そう思いながら、僕はあいつが下ろしていったパラシュートを畳んだ。
その向こう、脇に押しやるようにして、ここにあるはずのない機銃すら置いてあるのを見つけて、愕然とした。

絵描きは盗んだ絵の具でみごとな絵を描いた。
しかし、やがて罪悪感に急き立てられて、跡形もないように火を点した。

そうして姉は焼け死に、未完成の絵だけが遺された。
未完成のくせに、この世のものとは思えないほど美しかった。

筆は借りた。あとは絵の具、と僕は小銭をつよく握りしめた。

アツアツのご飯に合うのは、やはり二日目のカレーだ。火が入ると、くつくつと一度眠った香りが還ってくる。口に香りを感じながら、鮮やかなキャベツを細かく刻んでおく。どろっとよく煮込まれたルーをご飯にかけ、そしてふわりとキャベツをのせる。すこしソースを垂らすのもいい。さあ、どういこうか。

三つ角を曲がったところに寂びれたうどん屋があって、きつねが美味い。
掛け布団みたいな厚いお揚げを一口やって、熱い出汁がどっと流れ出るもんだから、それに多少口のなかを傷めてでもまた一口齧りたくなる。
思い出したようにずるずるっとうどんを啜って、胃が火照ってくるのがたまらない幸福だ。

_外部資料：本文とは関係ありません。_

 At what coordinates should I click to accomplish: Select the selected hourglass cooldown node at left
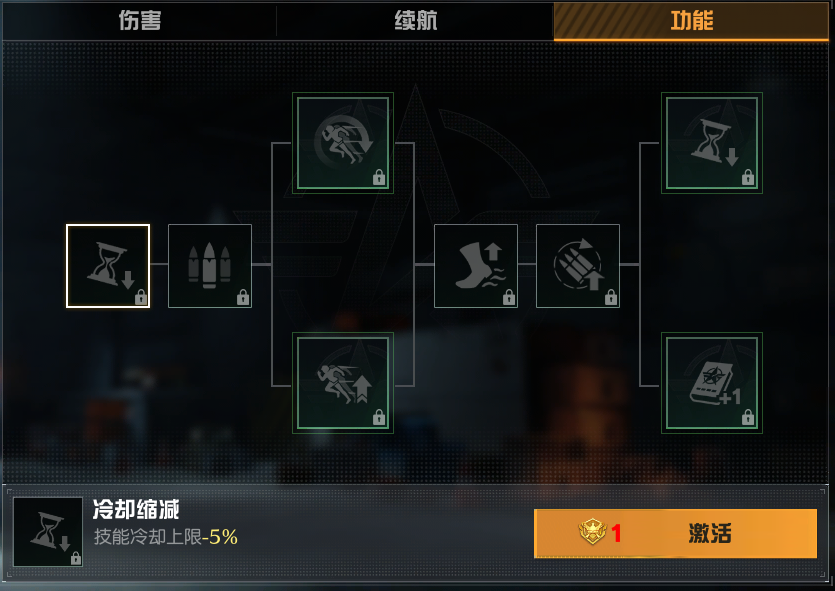108,266
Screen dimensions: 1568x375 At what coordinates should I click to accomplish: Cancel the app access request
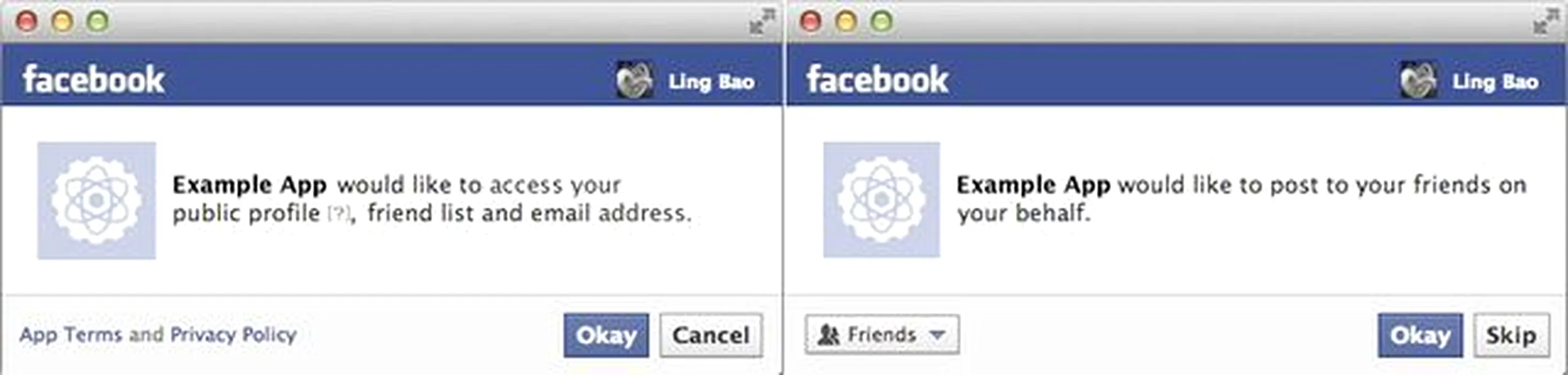(711, 335)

川から老婆が流れてきて、村ができて以来の騒ぎになった。
風車とおにぎりと、それから若い男の記憶を携えていた。
意識ははっきりとしているが、川にいる間の記憶だけがぽっかりと抜け落ちている。
男の名前をつぶやくのを見て、上流ではまだ少女であったのではないかと、そんな馬鹿な空想をした。

僕らは二リットルあるコーラをなみなみと桶に注いだ。
空のボトルがやけに眩しかった。
コーラが騒ぐ音を聞きながら目を合わせて、そして一気に墓石に浴びせかけた。
「先に死んだやつの罰ゲームさ」
言い出しっぺの名前が、黒い液体の向こうに浮かびあがる。
たしかあの日もこんな陽気だった。

修学旅行の終わりに食べたシチューがあまりにも珍妙で、僕らはひとしきり困惑した。
あるものは「カレー」だといい、またあるものは「豚汁」のようだといった。
そのなかでもひと際注目を浴びたのが「佃煮」という彼の意見だった。

その彼はその晩に童貞を捨てて、その相手とめでたく結婚をした。

あさ目が覚めると、隣に女の子が寝ていた。
やけに背の高い女の子だった。

キュウリとハムのサンドウィッチと、それからコーヒーを淹れた。
静かめなロックでもかけようとも思ったけど、それはやめにした。

しんとした音に耳を慣らしておきたかった。
そうやって最初の音を僕はじっと待った。

先生、どのくらいで治りますかね。
さあどうだろね。

はい、「アー」ってして。「あー」
つぎ、「イー」して。「いー」
うん。

つぎ何だとおもう?
——「うー」ですかね?
違うよ、「シテル」

うるさいわ、ヤブ医者め。

ゆるりと坂を下った診療所へ行って今朝から顎が痛むのだと訴えた。
すると先生は「顎関節症だね」と気だるそうに頭を掻く。
左の方でしょ?いえ右です。
さいきん、二十代から三十代の女性に流行ってるらしくてねと嘆いた。ストレスってやつなのかねとも付け足す。
先生。見て!僕は四十の男だす。